Cell surface delivery and endocytosis in lcb1-100 cells. (A) Pulse–chase analysis. LCB1⁺ (RH3435) and lcb1-100 cells (RH3804) were metabolically labeled at 30°C for 5 min and chased for various times. Immunoprecipitation of Pma1 and Gas1 was normalized to acid-precipitable cpm and was analyzed by SDS/PAGE and fluorography. lcb1-100 results are representative of six independent experiments. (B) Newly synthesized Pma1 is delivered to and removed from the plasma membrane at 30°C. lcb1-100 pep4 (WQY7) cells were pulse-labeled at 30°C for 5 min and chased for 30 min and 2 h. (Left) Pma1 was immunoprecipitated from total lysate. (Right) Cell lysate was fractionated on density gradients. Pma1 and alkaline phosphatase (ALP) were immunoprecipitated from gradient fractions.

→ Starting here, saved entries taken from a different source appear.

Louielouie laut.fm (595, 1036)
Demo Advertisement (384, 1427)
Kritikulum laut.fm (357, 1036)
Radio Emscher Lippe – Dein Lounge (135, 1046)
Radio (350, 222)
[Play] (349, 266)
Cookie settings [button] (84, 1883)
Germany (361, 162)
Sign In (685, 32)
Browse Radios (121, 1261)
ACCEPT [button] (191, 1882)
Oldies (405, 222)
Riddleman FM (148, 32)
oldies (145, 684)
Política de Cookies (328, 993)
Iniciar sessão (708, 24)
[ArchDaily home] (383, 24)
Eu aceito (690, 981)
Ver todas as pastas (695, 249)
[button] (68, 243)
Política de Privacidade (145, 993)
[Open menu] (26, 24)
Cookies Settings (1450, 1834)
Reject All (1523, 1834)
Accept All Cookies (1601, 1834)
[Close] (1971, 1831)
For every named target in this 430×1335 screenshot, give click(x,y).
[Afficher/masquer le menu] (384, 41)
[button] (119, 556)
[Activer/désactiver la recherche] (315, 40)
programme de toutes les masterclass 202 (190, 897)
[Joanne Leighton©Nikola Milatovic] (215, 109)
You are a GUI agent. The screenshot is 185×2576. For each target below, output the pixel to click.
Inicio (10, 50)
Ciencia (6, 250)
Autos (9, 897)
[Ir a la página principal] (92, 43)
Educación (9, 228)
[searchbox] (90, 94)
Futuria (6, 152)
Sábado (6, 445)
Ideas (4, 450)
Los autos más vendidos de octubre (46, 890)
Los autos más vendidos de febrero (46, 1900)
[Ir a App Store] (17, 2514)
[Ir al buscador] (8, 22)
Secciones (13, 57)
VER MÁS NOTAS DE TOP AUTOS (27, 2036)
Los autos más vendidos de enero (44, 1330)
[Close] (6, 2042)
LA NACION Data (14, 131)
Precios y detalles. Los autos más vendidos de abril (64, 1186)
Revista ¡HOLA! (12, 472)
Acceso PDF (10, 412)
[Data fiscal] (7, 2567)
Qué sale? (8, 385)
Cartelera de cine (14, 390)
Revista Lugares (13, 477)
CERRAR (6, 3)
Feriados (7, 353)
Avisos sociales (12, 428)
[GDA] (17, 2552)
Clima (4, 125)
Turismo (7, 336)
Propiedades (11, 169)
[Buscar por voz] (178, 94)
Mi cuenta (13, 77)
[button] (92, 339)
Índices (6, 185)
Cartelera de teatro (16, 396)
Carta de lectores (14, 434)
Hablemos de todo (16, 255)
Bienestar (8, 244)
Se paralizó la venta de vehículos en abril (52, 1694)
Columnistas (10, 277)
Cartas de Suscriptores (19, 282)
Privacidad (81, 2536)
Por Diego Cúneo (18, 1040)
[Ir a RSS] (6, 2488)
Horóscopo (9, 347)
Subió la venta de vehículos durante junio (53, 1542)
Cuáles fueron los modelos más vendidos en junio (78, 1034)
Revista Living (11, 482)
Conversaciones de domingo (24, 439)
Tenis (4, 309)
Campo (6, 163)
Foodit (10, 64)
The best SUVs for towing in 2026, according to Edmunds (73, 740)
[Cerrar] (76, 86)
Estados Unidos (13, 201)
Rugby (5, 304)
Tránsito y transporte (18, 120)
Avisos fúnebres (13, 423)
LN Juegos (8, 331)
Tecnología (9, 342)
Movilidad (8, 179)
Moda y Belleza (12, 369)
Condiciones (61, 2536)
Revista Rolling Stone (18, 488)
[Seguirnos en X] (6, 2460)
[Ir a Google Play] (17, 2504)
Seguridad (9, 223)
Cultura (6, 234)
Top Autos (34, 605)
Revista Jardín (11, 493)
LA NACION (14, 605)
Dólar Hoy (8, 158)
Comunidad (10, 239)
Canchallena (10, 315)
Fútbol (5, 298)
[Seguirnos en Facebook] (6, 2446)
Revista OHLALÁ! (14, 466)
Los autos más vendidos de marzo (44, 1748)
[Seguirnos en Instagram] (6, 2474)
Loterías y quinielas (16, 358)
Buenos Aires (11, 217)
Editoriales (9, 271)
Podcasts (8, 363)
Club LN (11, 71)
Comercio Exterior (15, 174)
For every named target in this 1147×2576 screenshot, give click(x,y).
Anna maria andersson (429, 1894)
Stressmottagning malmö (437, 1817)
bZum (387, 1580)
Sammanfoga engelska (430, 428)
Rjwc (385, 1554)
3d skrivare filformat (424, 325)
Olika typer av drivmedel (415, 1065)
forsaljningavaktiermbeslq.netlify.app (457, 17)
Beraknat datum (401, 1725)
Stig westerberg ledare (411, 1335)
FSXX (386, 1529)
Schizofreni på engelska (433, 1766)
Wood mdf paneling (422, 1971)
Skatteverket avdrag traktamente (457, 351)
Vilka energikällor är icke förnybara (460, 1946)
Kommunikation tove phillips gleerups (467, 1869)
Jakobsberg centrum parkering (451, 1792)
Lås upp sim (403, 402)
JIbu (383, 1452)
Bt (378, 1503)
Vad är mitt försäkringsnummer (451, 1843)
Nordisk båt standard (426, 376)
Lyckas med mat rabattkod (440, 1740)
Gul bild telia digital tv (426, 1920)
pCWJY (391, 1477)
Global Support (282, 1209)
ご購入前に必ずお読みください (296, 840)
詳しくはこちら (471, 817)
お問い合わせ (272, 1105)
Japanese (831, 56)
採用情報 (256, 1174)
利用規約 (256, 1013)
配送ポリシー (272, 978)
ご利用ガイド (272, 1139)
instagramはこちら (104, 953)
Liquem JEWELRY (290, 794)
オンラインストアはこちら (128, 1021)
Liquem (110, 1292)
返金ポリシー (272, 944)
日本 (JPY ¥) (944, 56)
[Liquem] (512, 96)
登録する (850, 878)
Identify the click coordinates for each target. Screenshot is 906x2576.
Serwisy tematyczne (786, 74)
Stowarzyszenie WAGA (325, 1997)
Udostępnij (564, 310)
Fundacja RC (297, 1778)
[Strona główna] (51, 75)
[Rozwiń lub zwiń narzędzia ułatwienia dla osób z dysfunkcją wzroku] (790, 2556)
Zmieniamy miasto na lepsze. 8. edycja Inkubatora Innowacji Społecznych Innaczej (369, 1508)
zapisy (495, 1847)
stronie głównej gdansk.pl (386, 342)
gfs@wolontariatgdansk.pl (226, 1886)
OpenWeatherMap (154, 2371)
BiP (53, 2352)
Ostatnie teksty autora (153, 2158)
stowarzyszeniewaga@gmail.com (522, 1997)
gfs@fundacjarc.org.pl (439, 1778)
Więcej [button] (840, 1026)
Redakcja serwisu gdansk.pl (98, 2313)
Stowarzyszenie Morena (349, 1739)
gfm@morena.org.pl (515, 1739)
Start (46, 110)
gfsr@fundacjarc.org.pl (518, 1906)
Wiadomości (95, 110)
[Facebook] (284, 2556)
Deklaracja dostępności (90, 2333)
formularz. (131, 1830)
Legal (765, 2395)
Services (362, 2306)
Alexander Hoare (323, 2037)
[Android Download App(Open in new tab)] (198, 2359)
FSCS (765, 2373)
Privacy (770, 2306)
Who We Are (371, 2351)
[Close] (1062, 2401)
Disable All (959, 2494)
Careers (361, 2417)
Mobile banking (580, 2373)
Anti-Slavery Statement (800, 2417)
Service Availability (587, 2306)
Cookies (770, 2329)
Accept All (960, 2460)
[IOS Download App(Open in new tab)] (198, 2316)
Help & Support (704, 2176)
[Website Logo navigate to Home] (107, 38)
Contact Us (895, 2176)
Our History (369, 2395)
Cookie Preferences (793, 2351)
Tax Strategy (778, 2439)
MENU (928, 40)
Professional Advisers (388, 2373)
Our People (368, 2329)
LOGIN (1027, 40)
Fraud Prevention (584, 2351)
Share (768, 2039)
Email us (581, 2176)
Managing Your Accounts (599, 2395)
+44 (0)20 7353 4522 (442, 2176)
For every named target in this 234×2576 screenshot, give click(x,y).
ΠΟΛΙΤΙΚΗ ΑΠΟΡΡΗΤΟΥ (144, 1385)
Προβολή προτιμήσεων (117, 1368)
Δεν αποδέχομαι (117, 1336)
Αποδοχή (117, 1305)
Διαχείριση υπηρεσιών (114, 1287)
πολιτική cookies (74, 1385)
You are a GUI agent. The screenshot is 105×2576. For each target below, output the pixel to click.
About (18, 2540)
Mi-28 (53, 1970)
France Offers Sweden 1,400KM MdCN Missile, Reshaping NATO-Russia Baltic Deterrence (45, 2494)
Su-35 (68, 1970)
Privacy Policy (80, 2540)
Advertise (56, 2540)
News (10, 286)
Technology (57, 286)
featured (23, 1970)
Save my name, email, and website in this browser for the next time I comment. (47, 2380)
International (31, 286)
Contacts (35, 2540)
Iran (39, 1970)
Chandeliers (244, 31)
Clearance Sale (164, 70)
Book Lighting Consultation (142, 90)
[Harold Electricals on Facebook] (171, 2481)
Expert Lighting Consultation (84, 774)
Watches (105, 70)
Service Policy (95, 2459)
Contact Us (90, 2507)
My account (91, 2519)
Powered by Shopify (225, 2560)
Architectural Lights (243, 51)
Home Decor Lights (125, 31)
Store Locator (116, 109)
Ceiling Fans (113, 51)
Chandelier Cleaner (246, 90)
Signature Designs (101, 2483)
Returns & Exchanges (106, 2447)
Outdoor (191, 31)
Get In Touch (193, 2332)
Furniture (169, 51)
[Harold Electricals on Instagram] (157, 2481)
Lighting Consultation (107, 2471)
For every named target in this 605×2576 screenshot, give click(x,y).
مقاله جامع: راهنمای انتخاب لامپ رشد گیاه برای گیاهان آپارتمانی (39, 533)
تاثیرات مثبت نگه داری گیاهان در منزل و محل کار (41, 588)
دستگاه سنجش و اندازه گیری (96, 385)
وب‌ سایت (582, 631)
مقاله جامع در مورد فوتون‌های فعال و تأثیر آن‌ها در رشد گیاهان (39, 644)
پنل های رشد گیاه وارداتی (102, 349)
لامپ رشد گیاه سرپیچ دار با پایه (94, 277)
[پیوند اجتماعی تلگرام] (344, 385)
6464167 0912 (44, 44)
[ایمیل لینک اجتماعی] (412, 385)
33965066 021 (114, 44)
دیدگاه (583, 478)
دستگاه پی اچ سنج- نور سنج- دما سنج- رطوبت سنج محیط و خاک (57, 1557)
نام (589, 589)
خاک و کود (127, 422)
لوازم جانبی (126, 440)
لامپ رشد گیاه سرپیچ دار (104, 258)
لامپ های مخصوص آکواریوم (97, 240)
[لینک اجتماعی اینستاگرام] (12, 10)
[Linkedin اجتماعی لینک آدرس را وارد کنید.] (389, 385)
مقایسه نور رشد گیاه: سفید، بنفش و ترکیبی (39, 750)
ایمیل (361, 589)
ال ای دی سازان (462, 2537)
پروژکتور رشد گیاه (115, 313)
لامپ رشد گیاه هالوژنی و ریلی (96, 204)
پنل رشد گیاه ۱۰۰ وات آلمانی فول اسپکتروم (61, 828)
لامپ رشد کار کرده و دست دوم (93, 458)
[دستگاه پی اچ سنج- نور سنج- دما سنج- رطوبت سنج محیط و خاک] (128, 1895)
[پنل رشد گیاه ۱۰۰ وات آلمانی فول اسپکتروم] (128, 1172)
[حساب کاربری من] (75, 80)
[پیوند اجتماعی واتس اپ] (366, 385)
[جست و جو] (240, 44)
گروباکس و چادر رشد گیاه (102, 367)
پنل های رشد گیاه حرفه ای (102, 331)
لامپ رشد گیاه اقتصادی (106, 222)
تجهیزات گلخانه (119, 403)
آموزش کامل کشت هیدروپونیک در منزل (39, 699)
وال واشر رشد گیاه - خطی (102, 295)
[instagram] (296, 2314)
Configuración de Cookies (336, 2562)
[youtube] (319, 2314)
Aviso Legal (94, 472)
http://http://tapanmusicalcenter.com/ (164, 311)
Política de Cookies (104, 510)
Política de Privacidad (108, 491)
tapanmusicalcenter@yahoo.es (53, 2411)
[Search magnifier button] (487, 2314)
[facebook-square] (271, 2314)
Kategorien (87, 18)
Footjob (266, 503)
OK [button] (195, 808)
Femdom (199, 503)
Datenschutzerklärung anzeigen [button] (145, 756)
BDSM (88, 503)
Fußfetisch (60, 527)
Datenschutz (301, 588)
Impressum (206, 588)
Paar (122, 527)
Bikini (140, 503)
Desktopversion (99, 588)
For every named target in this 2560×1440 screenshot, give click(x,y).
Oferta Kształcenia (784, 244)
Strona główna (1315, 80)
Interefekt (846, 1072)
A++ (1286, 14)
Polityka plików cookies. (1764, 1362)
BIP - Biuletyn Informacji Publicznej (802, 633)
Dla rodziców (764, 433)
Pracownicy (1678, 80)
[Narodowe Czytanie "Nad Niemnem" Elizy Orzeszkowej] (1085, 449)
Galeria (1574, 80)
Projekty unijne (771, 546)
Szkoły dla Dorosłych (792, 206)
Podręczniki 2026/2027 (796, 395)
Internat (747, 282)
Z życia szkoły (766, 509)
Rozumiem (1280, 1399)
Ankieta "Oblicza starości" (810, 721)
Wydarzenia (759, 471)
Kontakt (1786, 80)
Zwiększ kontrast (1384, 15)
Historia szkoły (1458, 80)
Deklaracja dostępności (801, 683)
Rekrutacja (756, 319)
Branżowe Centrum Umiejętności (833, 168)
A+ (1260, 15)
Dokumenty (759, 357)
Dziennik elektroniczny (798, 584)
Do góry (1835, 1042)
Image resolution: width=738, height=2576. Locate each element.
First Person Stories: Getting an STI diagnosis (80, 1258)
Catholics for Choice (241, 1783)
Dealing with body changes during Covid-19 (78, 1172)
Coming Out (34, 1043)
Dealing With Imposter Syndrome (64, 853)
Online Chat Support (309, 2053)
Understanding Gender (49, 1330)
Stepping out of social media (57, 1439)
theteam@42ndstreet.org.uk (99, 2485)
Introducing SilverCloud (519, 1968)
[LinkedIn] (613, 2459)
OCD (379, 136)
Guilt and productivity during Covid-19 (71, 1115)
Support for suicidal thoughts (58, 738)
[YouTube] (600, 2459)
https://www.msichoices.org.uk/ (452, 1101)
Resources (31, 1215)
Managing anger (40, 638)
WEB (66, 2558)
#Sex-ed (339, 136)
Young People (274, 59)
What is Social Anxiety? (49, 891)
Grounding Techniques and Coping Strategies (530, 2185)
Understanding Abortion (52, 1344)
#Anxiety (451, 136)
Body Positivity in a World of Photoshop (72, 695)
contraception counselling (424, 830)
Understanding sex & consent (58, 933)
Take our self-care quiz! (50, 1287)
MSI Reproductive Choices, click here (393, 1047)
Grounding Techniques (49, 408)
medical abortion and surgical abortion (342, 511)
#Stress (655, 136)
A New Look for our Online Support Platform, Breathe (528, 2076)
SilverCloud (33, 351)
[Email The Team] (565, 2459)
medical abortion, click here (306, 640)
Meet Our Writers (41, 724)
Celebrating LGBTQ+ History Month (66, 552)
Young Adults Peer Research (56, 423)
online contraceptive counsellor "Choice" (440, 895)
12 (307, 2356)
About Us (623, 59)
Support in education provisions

Ras2 localization was determined by Western blotting of gradient fractions. (C) Rapid vacuolar degradation of newly synthesized Pma1 at 37°C. lcb1-100 cells were metabolically labeled at 37°C for 5 min and chased for various times. (Left) Pma1 IP. (Right) lcb1-100 pep4 cells were pulse-labeled and chased for 30 min at 37°C. Lysate was fractionated on density gradients and Pma1 was immunoprecipitated from gradient fractions. (D) Endocytosis of Ste3. LCB1⁺ and lcb1-100 cells bearing GAL-STE3-myc (pSL2015) were grown in medium with galactose at 30°C. Cells were harvested at various times after addition of glucose (3%) and Ste3-myc was analyzed by Western blotting. (E) Stability of cell surface Pma1 in lcb1-100. Cells were pulse-labeled at 30°C for 5 min and chased for 30 min. Cells were then divided and the chase was continued for 60 min at 30°C or 37°C. Pma1 was immunoprecipitated from lysate. Cell surface Pma1 remains stable after chase at 37°C but not 30°C (arrowhead).